Nascido no mar, a bordo do navio Pátria, em 26 de novembro de 1948, entre Portugal e Angola, também por isso foi sempre o mar que o chamou. Por este rio acima (1982) é uma das obras mais geniais da música portuguesa de sempre, a partir dos relatos de Fernão Mendes Pinto em Peregrinação, que o divertia imenso e era o seu livro de cabeceira. “Em 1979, comecei a compor Por Este Rio Acima. Eu fiz parte da diáspora, os meus pais partiram, isso com certeza que me condicionou, mas não foi um ato consciente, sabe? Eu dei conta de mim a fazer aquilo sem saber porquê.”
Obra-prima, em qualquer parte do mundo, Por Este Rio Acima é o primeiro volume de uma trilogia que nos trouxe o olhar desses muitos que a história teimou em esquecer, e se prolongou por outras viagens com Crónicas da Terra Ardente (1994) e Em Busca das Montanhas Azuis (2011), que foi também o seu último trabalho. Estas viagens trazem morte e dor, escravatura e tortura. “Nas minhas músicas, tentei encontrar o sentido do que a minha Pátria fez, durante os Descobrimentos. Porque me interessava compreendê-lo e adaptar esse sentido aos tempos actuais. Houve quem procurasse apenas glorificar. Eu glorifico o que há para glorificar, mas também conto o outro lado, o da gente que falhou e também matou”, explicava-se em 2011, numa entrevista à Visão.
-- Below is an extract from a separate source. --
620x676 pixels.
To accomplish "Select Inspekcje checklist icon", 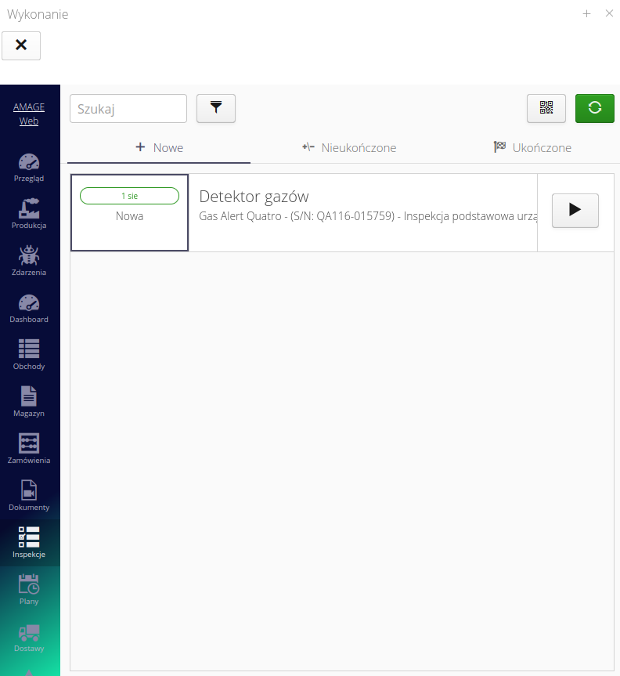I will coord(29,543).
Em todas as suas obras, as letras são tecidas com uma sabedoria e uma cultura que fazem de cada verso uma paleta de histórias e significados. Em todas as canções, as composições revelam um apurado gosto pela música tradicional, que se cruza com sonoridades africanas, uma e outras sempre reinventadas, e as orquestrações elevam esse gosto a uma polifonia de vozes e instrumentos que fazem destas canções património de todos. Ao ouvir muitas destas composições, é impossível não recordar Sérgio Godinho e José Mário Branco (1942-2019), parceiros e cúmplices de muitas canções, de uns e outros, que se juntaram para Três Cantos(2009), um projeto de palco que ficou registado em disco. Sorte a nossa.
Os caminhos de Fausto
O percurso de Fausto inicia-se em Angola, com os Rebeldes, mas é já em Lisboa que edita o seu primeiro disco, homónimo, que lhe valeu o Prémio Revelação, da Rádio Renascença. No programa Página Um, que passava na emissora católica, o “novato” era um dos “cantautores prediletos”, como sinaliza Luís de Freitas Branco em A Revolução antes da Revolução (Zigurate, 2024). Este musicólogo afirma que “o álbum Fausto apontava um caminho diferente – e porventura mais viável – para o rock português: a integração com a canção de intervenção”. Nem um, nem outro fariam caminho nos caminhos de Fausto: o rock caiu em desuso na sua música e a canção de intervenção foi chama que se esboroou nos finais dos 70, passados os dois primeiros discos em liberdade, Pró que Der e Vier (1974) e Beco sem Saída (1975), e a fundação do GAC – Grupo de Acção Cultural, em sua casa, com José Mário Branco, Tino Flores e Afonso Dias.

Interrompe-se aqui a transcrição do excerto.